## Exercise goal
What is needed is every line from the one holding "Given: Switch to the 分时 time-share view" to the last line of the data below, printed exactly and without pictures.

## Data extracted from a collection
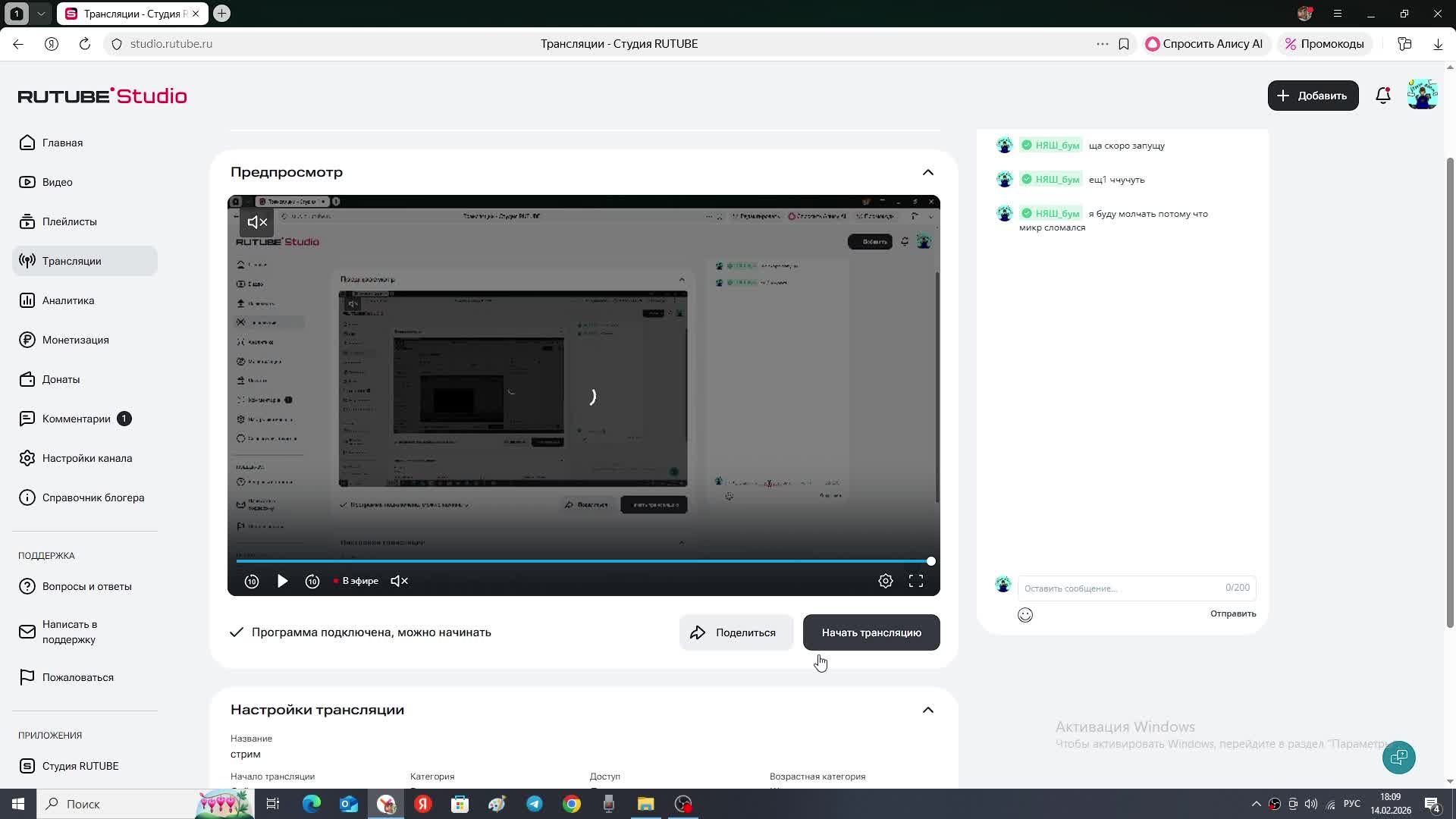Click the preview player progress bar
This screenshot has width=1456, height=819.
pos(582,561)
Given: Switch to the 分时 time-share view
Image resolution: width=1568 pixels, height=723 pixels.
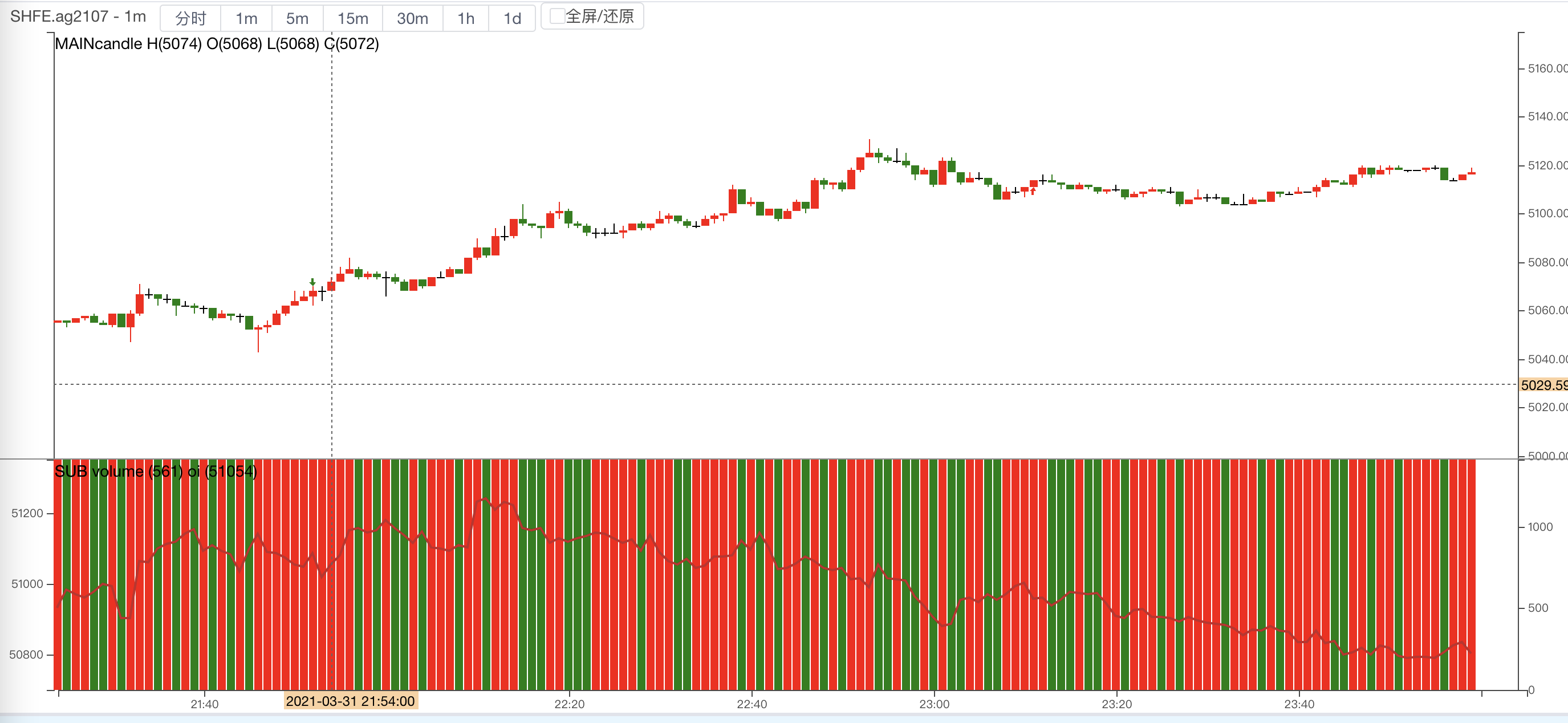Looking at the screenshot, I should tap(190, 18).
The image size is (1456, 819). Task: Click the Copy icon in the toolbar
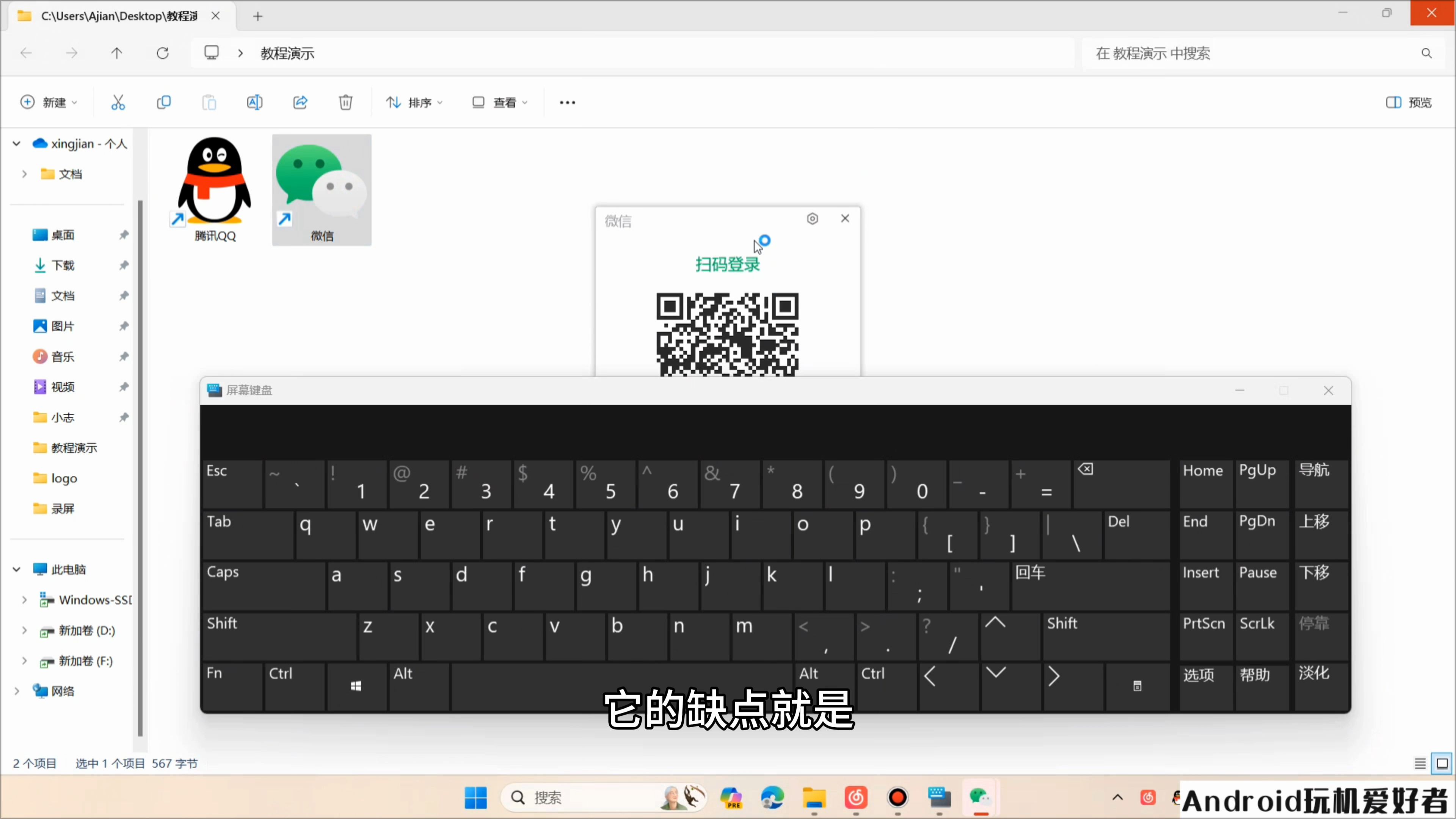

## Expected output
Given: Switch to the 分时 time-share view
Image resolution: width=1568 pixels, height=723 pixels.
Looking at the screenshot, I should tap(190, 18).
The image size is (1456, 819). Task: Click the Copy icon in the toolbar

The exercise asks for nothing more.